Trudeau commence son vrai test
Avec la reprise des travaux parlementaires, le gouvernement minoritaire libéral devra trouver des appuis
OTTAWA | Les troupes de Justin Trudeau devront faire face à la réalité d’un gouvernement minoritaire lorsque les travaux de la Chambre des communes reprendront au début de la semaine.
La session parlementaire de décembre avait été trop brève pour en donner un avant-goût. Le vrai test commence aujourd’hui.
Voici un survol des principaux dossiers sur lesquels les libéraux pourraient devoir mettre de l’eau dans leur vin pour s’entendre avec les partis d’opposition. Ratifier l’ALENA 2.0 avec ou sans le Bloc
Les libéraux souhaitent la ratification rapide de la nouvelle mouture de l’Accord de libre-échange nord-américain, plaidant l’urgence de sécuriser l’accès au marché commercial américain.
Ils déposeront une motion à cet effet aujourd’hui, qui sera suivie d’un projet de loi mercredi. Ils trouveront toutefois, sur leur chemin, les 32 députés bloquistes qui promettent de voter contre la ratification sans protection supplémentaire pour les travailleurs de l’aluminium.
Le gouvernement Trudeau devrait toutefois pouvoir compter sur l’appui des conservateurs.
Le Canada est le dernier pays à devoir ratifier le nouvel ALENA, après le Mexique et les États-Unis.
Élargir l’aide médicale à mourir
Le gouvernement Trudeau doit élargir, d’ici au 11 mars, l’aide médicale à mourir pour se conformer à une décision de la Cour supérieure jugeant inconstitutionnel le critère de mort raisonnablement prévisible.
Québec a déjà annoncé des changements à sa propre loi, mais Ottawa aura besoin de plus de temps puisqu’il devra apporter des changements au Code criminel.
Après avoir mené une consultation, les libéraux devront présenter un projet de loi et obtenir le soutien de députés des bancs de l’opposition pour le faire adopter.
De l’avis de la politologue Geneviève Tellier, de l’Université d’Ottawa, le Bloc québécois sera un allié de premier plan, en plus du soutien potentiel du Nouveau Parti démocratique (NPD).
Difficile à savoir pour les conservateurs.
Le contrôle des armes à feu, premier gros obstacle ?
La première grande difficulté des libéraux, dans leur mandat minoritaire, pourrait bien se trouver sur le chemin de l’interdiction promise des armes d’assaut.

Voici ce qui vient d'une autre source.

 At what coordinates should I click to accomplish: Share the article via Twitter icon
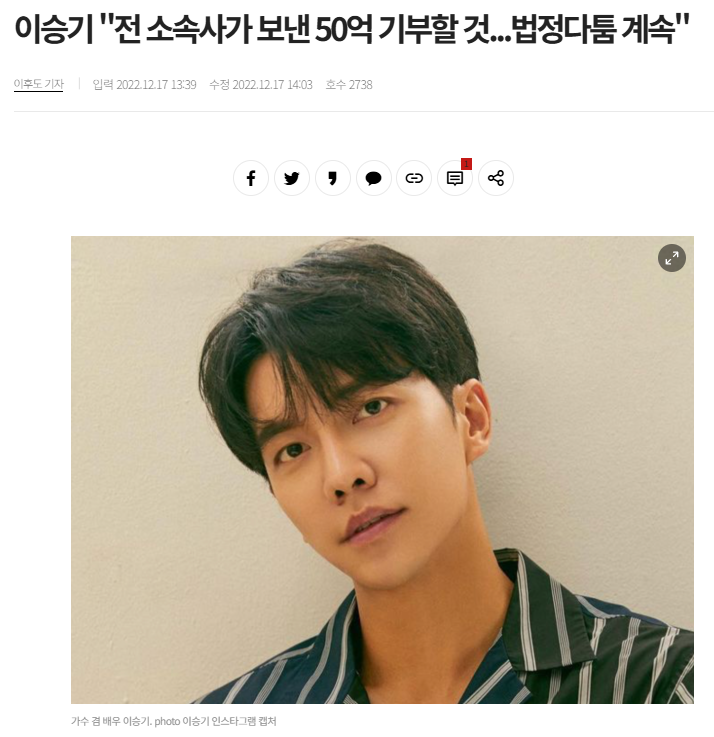coord(291,178)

« Je m’attends à ce que les conservateurs mettent tout leur poids pour s’y opposer », prévient le professeur de sciences politiques Frédéric Boily, de l’Université de l’Alberta.
Le chef conservateur sortant Andrew Scheer a d’ailleurs prévenu, vendredi, que l’opposition officielle allait tout faire pour contrer cette « attaque contre les propriétaires d’armes à feu qui respectent la loi ».
Au sein même du caucus libéral, il n’y a pas unanimité sur la question puisque certains députés de circonscriptions rurales sont réticents.
« Casse-tête » sur le plan de l’environnement ?
En plus de s’être doté de l’ambitieux objectif de « carboneutralité » d’ici 2050, le gouvernement Trudeau entend présenter une nouvelle cible de réduction des gaz à effet de serre pour 2030. Or, il devra aussi décider, cet hiver, s’il donne le feu vert à un imposant projet de mine d’exploisables tation des bitumineux, Teck Frontier. « C’est un casse-tête [à cause] de l’Ouest », souligne M. Boily.
Le politologue s’attend toutefois à ce que le fédéral refuse ce projet, « moins populaire que Trans Mountain », pour privilégier la lutte aux changements climatiques.
Un premier budget en contexte minoritaire
Le premier budget du mandat minoritaire de Justin Trudeau, qui devrait être présenté en mars, donnera une meilleure idée des façons dont le fédéral veut s’y prendre pour accomplir ses principales promesses et, surtout, les coûts qui y sont associés.
La dernière mise à jour économique en avait fait bondir plus d’un parce qu’on y apprenait que les déficits pour les prochaines années seraient bien pires que prévu.
Or, l’énoncé tenait seulement compte des dépenses associées à la mise en place de la baisse d’impôts pour les Canadiens de la classe moyenne. Le budget 2020 pourrait, quant à lui, chiffrer les investissements nécessaires pour la mise en place d’un programme d’assurance-médicaments auquel le NPD tient tant. La taxation des géants du web pourrait aussi s’y retrouver, quoique deux experts consultés en doutent.